Robinhood buys back Bankman-Fried stake in $605 million deal
Bankman-Fried’s Emergent bought a stake back in May 2022
mundissima/Shutterstock modified by Blockworks
Robinhood has officially entered into a share repurchase agreement to buy back $605 million worth of shares from Sam Bankman-Fried’s Emergent Fidelity Technologies.
The company filed an 8-K with the US Securities and Exchange Commission to announce the agreement, though it had previously disclosed its intent to buy back the shares earlier this year.
The share sale was approved by a New York court, with Robinhood buying back over 55 million shares from the United States Marshal Service, which acted on behalf of the government.

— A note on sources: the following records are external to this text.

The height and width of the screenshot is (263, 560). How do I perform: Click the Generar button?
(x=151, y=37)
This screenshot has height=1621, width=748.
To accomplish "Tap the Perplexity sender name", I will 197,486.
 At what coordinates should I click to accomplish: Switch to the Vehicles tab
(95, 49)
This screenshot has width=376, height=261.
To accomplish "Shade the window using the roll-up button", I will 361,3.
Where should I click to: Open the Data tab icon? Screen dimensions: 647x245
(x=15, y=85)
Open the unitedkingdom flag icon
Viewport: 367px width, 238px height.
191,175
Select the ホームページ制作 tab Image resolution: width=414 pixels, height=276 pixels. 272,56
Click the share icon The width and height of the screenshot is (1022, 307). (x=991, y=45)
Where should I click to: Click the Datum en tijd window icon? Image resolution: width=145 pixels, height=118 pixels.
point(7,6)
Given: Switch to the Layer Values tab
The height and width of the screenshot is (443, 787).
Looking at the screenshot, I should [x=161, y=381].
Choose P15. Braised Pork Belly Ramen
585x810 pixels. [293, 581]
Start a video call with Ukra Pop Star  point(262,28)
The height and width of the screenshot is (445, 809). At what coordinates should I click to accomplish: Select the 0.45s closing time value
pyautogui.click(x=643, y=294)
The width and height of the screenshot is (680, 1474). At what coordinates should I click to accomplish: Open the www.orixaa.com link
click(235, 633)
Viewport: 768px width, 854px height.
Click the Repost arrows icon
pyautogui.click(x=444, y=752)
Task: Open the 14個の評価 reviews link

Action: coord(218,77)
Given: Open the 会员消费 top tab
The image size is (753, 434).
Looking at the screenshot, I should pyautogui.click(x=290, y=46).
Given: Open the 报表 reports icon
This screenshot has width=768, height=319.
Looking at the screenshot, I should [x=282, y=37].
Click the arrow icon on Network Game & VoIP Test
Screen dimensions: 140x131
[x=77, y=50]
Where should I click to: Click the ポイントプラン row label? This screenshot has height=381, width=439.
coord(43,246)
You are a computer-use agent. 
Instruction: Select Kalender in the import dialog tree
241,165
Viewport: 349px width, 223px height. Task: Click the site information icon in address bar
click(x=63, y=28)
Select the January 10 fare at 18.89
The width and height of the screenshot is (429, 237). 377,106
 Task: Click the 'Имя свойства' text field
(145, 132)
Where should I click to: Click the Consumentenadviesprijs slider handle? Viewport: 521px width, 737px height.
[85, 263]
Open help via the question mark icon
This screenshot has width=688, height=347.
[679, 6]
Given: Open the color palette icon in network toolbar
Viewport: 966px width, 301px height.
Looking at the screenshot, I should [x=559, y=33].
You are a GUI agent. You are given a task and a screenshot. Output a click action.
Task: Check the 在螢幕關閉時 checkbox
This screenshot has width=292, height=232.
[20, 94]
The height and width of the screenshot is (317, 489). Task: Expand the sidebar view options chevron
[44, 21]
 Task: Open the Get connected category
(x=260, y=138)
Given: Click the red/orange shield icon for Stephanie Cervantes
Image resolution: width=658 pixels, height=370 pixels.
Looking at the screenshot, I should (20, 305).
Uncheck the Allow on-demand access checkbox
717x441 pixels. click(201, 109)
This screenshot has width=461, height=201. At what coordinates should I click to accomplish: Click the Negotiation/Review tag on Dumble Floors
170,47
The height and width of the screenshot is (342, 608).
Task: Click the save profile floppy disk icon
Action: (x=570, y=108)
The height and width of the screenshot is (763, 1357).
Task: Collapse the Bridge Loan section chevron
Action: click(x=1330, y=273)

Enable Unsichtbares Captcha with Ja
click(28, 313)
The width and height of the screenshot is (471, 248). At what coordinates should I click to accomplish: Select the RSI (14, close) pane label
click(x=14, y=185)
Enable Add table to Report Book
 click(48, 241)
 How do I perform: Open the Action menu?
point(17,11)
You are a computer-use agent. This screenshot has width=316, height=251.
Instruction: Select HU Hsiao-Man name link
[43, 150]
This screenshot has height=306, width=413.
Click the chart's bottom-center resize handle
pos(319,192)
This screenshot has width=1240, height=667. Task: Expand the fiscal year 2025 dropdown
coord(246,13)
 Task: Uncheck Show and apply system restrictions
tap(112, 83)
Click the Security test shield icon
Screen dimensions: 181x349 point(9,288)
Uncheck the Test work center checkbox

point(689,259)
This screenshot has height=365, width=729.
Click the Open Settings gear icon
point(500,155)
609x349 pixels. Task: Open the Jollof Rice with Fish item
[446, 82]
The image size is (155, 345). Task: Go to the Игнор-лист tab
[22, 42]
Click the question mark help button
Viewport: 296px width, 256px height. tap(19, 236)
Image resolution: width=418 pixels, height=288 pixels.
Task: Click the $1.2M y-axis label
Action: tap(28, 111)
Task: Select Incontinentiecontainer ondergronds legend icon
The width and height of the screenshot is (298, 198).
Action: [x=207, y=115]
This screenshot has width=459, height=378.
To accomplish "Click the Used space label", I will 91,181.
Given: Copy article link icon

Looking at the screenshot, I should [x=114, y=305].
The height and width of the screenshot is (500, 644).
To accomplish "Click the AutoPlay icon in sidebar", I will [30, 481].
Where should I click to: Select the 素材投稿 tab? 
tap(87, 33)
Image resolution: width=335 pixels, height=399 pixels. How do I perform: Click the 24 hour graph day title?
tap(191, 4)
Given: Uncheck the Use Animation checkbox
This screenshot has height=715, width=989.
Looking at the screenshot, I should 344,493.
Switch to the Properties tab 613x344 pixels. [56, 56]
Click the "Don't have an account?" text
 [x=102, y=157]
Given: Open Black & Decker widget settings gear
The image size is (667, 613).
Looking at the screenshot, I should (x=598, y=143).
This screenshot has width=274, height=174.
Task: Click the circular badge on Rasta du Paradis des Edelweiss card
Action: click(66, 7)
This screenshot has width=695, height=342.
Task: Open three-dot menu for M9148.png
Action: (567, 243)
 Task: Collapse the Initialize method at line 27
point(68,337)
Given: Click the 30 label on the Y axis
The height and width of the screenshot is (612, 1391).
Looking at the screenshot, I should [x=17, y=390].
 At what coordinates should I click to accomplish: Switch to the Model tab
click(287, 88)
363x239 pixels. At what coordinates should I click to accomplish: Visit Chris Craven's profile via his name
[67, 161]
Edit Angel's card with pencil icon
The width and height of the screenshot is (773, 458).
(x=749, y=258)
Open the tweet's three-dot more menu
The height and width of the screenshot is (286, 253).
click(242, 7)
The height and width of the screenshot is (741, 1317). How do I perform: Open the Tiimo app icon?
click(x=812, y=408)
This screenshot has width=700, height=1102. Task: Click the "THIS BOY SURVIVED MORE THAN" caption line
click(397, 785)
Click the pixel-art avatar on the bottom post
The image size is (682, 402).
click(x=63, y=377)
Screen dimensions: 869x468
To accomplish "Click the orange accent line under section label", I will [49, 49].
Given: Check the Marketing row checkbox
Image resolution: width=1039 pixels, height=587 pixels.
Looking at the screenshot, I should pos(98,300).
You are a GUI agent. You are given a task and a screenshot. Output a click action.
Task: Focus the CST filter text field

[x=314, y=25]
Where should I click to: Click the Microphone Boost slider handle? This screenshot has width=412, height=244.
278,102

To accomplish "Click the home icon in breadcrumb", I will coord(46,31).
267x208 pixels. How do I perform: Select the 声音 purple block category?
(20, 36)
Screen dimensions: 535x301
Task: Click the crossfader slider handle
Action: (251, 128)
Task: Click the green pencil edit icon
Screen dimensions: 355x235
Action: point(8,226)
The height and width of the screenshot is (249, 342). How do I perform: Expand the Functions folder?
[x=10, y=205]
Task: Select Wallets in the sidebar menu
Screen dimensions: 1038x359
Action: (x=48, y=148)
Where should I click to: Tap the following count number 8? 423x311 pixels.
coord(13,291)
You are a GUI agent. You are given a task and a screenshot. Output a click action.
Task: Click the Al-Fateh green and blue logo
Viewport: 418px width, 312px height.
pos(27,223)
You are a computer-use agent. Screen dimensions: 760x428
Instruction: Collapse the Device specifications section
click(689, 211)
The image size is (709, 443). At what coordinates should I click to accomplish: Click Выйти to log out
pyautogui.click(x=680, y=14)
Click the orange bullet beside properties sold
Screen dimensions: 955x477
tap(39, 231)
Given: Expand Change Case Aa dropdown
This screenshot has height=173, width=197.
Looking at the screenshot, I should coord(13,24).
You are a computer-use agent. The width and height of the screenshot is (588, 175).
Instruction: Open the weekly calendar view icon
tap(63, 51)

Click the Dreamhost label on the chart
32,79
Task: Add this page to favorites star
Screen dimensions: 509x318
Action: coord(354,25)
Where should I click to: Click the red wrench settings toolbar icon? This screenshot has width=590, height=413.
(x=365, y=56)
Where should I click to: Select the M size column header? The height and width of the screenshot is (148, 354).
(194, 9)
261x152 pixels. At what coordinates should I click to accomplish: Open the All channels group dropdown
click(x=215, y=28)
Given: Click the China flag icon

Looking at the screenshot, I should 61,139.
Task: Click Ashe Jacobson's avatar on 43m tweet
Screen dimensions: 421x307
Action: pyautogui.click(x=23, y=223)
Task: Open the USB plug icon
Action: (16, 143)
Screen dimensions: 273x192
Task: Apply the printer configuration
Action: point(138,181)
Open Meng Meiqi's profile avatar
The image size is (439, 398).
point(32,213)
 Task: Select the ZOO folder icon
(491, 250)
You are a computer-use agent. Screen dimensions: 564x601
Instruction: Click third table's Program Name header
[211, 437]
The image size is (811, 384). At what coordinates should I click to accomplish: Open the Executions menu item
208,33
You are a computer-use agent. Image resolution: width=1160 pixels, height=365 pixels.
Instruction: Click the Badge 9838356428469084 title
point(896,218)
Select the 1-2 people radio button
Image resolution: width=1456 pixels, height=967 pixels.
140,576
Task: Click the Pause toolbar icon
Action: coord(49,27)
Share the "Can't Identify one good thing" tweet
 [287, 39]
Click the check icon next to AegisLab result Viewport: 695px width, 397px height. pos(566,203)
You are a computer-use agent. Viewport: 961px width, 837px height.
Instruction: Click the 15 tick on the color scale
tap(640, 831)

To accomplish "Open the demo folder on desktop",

Each share was priced at $10.96.
“We are happy to have completed the purchase of these shares and look forward to executing on our growth plans on behalf of our customers and shareholders,” Robinhood chief financial officer Jason Warnick said.
Bankman-Fried’s Emergent Fidelity Technologies bought shares in May 2022. It filed for bankruptcy back in February.
Robinhood announced in its fourth-quarter earnings call back in February that its board of directors had authorized the company to “pursue purchasing most or all of the 55 million remaining Robinhood shares” bought by Emergent.
Robinhood also noted that it wasn’t sure when the share repurchase would take place, citing a “limited precedent” for the situation.
Prior to the share purchase agreement, multiple parties showed interest in the shares. Bankman-Fried even initially pushed to retain control of the shares, but officials seized the assets in January.
In December of last year, BlockFi sued Emergent for seeking control of the Robinhood shares, which it claimed were collateral after Alameda defaulted on loans.
“BlockFi is entitled to have all such collateral immediately surrendered to it and/or liquidated in whatever manner necessary to preserve as much value as possible with the proceeds from any and all such sales transferred to BlockFi,” BlockFi’s lawyers wrote at the time.